*Data items*:

○ ○ ○

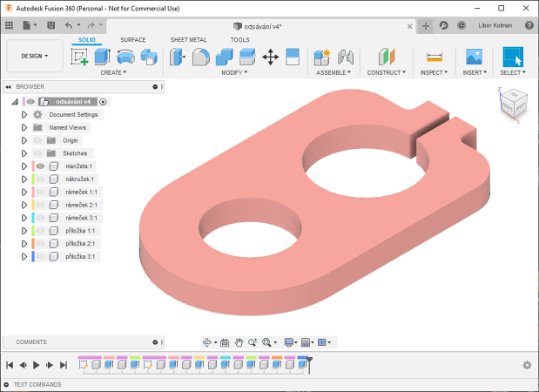Click the Press Pull tool
This screenshot has height=392, width=539.
pyautogui.click(x=178, y=57)
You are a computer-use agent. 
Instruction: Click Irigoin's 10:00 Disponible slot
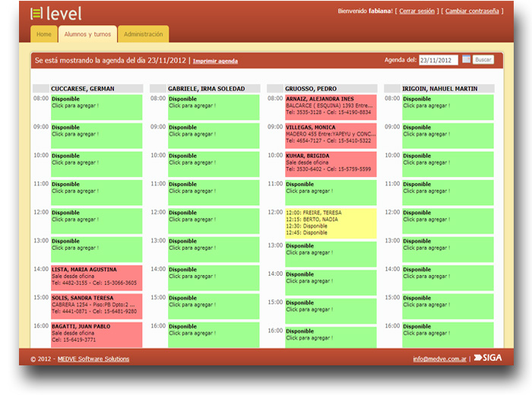tap(447, 164)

○ ○ ○

*THE PROBLEM*: Find the line that contains "You are a computer-use agent.", then write out that line and every line after it through the end of the records, exactly. Leave the pictures out.

*TASK RESPONSE*:
You are a computer-use agent. 
Instruction: Click Irigoin's 10:00 Disponible slot
tap(447, 164)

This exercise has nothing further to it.